Selenium AWS Python 3.12 - How to Get in a Layer for Lambda Functions

I’ve been working on using Selenium with Python 3.12 in an AWS Lambda layer. While I’ve successfully set this up using Docker, I’m curious if it’s possible to achieve the same with a Lambda layer. I’ve spent hours trying to design a layer that includes Chrome, Chromium, and the necessary packages. However, I’ve run into issues with errors and the restrictive size limits of Lambda layers, even when using S3 for uploads.

I have a Makefile I was working with:

SHELL:=/bin/bash

## ENV NAMES
LAYER_VERSION=dev
PYTHON_VERSION = 3.12

SRC_DIR := $(shell pwd)/src
TESTS_DIR := $(shell pwd)/tests
PACKAGES_DIR := $(shell pwd)/layer

# Define layer names
LAYER_NAME_PYTHON := headless_chrome_python
LAYER_NAME_BINARIES := headless_chrome_binaries

RUNTIME=python$(PYTHON_VERSION)
SELENIUM_VER=4.25.0
_VER=129.0.6668.100
DRIVER_URL=https://storage.googleapis.com/chrome-for-testing-public/$(_VER)/linux64/chromedriver-linux64.zip
CHROME_URL=https://storage.googleapis.com/chrome-for-testing-public/$(_VER)/linux64/chrome-headless-shell-linux64.zip

# Local layer directories
LOCAL_LAYER_DIR_PYTHON=$(PWD)/build/$(LAYER_NAME_PYTHON)
LOCAL_LAYER_DIR_BINARIES=$(PWD)/build/$(LAYER_NAME_BINARIES)

LOCAL_LAYER_REL_DIR_PYTHON=build/$(LAYER_NAME_PYTHON)
LOCAL_LAYER_REL_DIR_BINARIES=build/$(LAYER_NAME_BINARIES)

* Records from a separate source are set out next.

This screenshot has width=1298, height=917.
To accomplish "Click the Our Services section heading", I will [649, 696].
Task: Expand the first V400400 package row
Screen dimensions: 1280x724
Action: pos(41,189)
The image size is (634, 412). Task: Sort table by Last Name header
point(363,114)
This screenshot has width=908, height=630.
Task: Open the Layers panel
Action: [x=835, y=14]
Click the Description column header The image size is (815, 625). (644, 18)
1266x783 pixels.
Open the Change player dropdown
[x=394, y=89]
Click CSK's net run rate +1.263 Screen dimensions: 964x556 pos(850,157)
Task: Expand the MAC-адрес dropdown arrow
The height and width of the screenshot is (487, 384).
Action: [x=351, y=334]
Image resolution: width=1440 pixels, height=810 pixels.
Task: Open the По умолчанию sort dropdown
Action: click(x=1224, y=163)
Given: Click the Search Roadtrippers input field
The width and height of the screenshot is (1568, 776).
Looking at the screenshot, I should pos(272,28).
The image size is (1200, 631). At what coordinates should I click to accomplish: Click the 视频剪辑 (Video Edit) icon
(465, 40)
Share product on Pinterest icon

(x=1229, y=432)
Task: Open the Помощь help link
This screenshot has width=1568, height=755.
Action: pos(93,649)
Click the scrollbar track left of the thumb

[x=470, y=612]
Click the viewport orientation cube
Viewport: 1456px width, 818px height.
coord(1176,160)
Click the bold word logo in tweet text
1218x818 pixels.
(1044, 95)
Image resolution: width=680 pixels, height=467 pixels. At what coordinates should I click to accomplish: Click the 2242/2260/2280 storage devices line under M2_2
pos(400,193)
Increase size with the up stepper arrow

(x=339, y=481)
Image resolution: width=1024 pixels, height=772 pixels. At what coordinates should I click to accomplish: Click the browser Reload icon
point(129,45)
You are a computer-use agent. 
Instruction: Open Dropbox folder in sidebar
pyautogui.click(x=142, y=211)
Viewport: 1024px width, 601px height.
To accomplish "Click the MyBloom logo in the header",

OUT_DIR_PYTHON=/out/$(LOCAL_LAYER_REL_DIR_PYTHON)/python/lib/$(RUNTIME)/site-packages

TEST_DOCKER_IMAGE_BASE_NAME = test-lambda
TEST_VERSION = 0.0.1
TEST_DEFAULT_FUNCTION = lambda_test.lambda_handler

define generate_runtime
    # Create necessary directories
    mkdir -p $(1)/lib
    mkdir -p $(1)/lib64
    mkdir -p $(2)

    # Download chrome driver binary
    curl -SL $(DRIVER_URL) -o chromedriver.zip && \
        unzip chromedriver.zip -d $(2) && \
        rm chromedriver.zip || echo "Failed to download or extract chromedriver"

    # Download headless chrome binary
    curl -SL $(CHROME_URL) -o headless-chromium.zip && \
        unzip headless-chromium.zip -d $(2) && \
        rm headless-chromium.zip || echo "Failed to download or extract headless chrome"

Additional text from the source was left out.